Map of DNA methylation across tissues adds another layer to understanding of disease
Researchers analyze the effects of genetic variation on DNA methylation patterns in a diverse set of human tissues to find links to complex traits and disease.
Genome wide association studies (GWAS) offer great promise toward understanding the genetic causes of disease. By comparing the genomes of many different people, researchers hope to identify genetic changes that are associated with common conditions such as cancer, diabetes, and heart disease.
However, most diseases aren’t caused by variations in the coding regions of genes directly—instead these variants exert their influence by regulating how nearby genes are expressed. Scientists can identify expression quantitative trait loci (eQTLs), or genetic variants that are linked to differences in gene expression between individuals, and yet that still doesn’t paint a complete picture of how these are in turn linked to complex traits in different types of tissue.
In a new study published this week in Nature Genetics, researchers from the University of Chicago added another layer to our understanding of how genetic variants influence human traits. Epigenetic changes control gene activity without altering DNA sequences themselves; one common type of epigenetic change is methylation, in which a handful of atoms are attached to DNA and silence it, turning off expression. The team, led by Meritxell Oliva, PhD, a former postdoctoral researcher at UChicago now working at AbbVie, analyzed nearly 1,000 human tissue samples, and catalogued genetic variants that may affect methylation patterns (mQTLs, or methylation quantitative trait loci). The hope is that this additional data will provide more insight into the impact of genetic variations on disease.
“We produced this map to find links between positions of the genome that are associated with complex traits and diseases and identify those that are also associated to DNA methylation levels in this set of tissues,” Oliva said. “By doing that, our aim is to try to understand mechanisms that are causal to complex traits and the diseases.”
Most studies on mQTLs thus far have used blood samples, mainly because blood is easy to collect. But gene expression and patterns of methylation can vary across different tissues, so, sampling blood doesn’t tell the whole story. The research team worked with samples of nine different types of human tissues, chosen because they are common sites of cancer (breast, colon, lung, kidney, prostate), or because they age uniquely (muscle, ovary, and testis). The samples came from the GTEx Project, a publicly funded database housing human eQTL data, which can give a more extensive view of when and where genetic variation has an impact, instead of just what can be detected in the blood.
“DNA methylation can be highly context dependent, which means if we get the data from one tissue type or one cell type, it could potentially have different genetic effects than in other tissues and cell types,” said Lin Chen, PhD, Associate Professor of Public Health Sciences, and a senior author of the study. “For complex diseases and traits, many of those genetic effects are quite a context dependent, so, this tissue specific information is very valuable.”
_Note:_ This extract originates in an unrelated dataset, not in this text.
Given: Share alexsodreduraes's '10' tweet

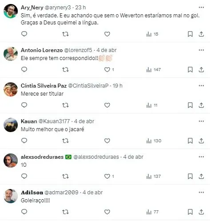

The result of this analysis provides a useful tool for researchers hoping to understand the effects of genetic variation on methylation levels, which in turn affect complex traits and the development of disease.
“The past decade of work has pointed us to many locations of interest in the genome, and for every single one of those locations, the downstream goal is to understand the biology of how those differences end up impacting people's health,” said Brandon Pierce, PhD, Associate Professor of Public Health Sciences, and another senior author of the study.
“We can see that these effects on DNA methylation are fairly abundant in the genome, and many of them appear to line up with effects on health and disease. This tool provides another layer of biological explanation for the effects of genetic variation on health.”